The Real Estate Encyclopedia
The Rules And Regulations For The Safe Use Of Timber Balustrades
Category - Home Ownership Questions - Building Your Home FAQ's

The information provided in this article is based on that provided in the Building Code of Australia (BCA), which all buildings are required to comply with. The BCA is mainly concerned with the safety of building users and occupants, so the design and construction must take into consideration both the strength and durability of materials and components as well as the constraints outlined in the BCA. It is important to ensure that your timber balustrade complies.

The regulations in place require that timber balustrades and railings (together with members and connections, which provide structural support) to be able to resist 0.9 kN inward, outward and downward loads at any point. It also requires that balustrades and handrails be able to resist an inward, outward or downward uniform load of 0.6 Kn/m for single occupancy private dwellings and 1.13 kN/m for all others.

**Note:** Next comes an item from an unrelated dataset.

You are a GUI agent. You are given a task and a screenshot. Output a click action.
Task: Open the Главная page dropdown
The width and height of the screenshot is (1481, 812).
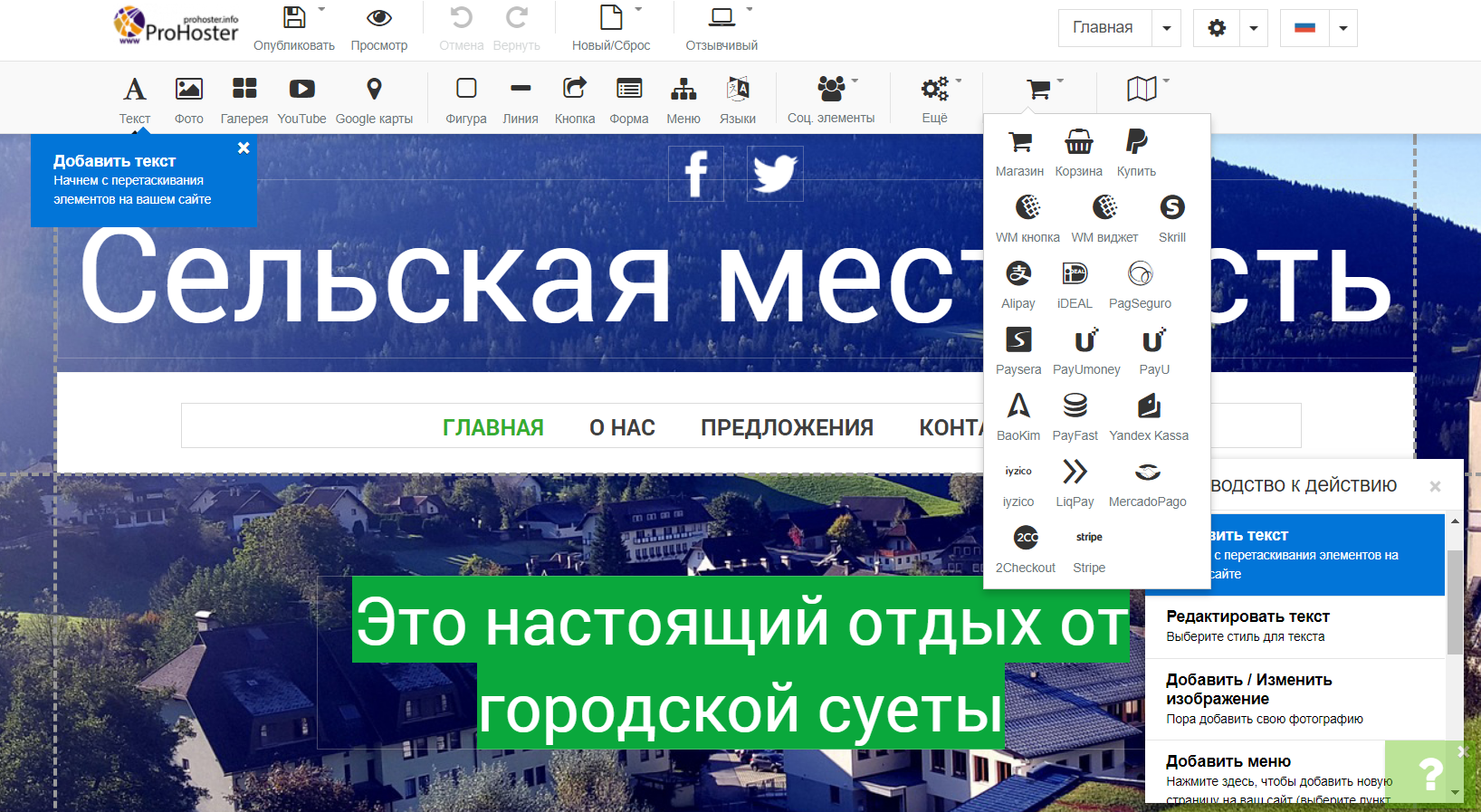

In locations that are exposed to the elements or where they will be otherwise subjected to sources of moisture, the balustrades and handrails should be either a Class 1 or Class 2 species (such as blackbutt, spotted gum or jarrah). In locations that are internal and, therefore, not exposed to the elements, timber species of any class are suitable. The timber should, however, be free of major strength reducing features.

Corrosion Resistance
In weather exposed locations, all metal connectors (including nails, bolts, screws and brackets) should be a minimum of hot dipped galvanised or (in the case of screws) should feature a minimum Class 3 corrosion resistance. In coastal environments that are subjected to airborne salt deposition, stainless steel or equivalent corrosion resistant metal connections should be used to prevent rusting and other issues.

Painting & Finishing
For unprimed timber, nail holes should be stopped with an exterior grade wood filler. All surfaces, ends and joints should be primed prior to assembly. Final topcoats of paint or stain should then be applied. For protective coated LOSP treated timber, nail holes should also be stopped with an exterior grade wood filler. Once the primer has dried, two full coats of premium 100% acrylic topcoat should be applied.

When hardwoods have been used for the construction of a timber balustrade, 2/2.5 diameter nails should penetrate a minimum of 22mm and 2/2.8 diameter nails should penetrate a minimum of 20mm. When softwoods have been used, 2/2.5 diameter nails should penetrate a minimum 53mm and 2/2.8 diameter nails should penetrate a minimum of 47mm. Both types require number 8 and 10 screws to penetrate 15mm.

We hope that you find the above information useful in ensuring that your timber balustrade not only complies with BCA and other legal requirements, as well as in ensuring the safety of building users. Donít forget that there are plenty of other BCA requirements that you need to be aware of, such as minimum heights and sizes for your balustrade. If you suspect that your builder is not complying with these requirements, be sure to bring it up immediately.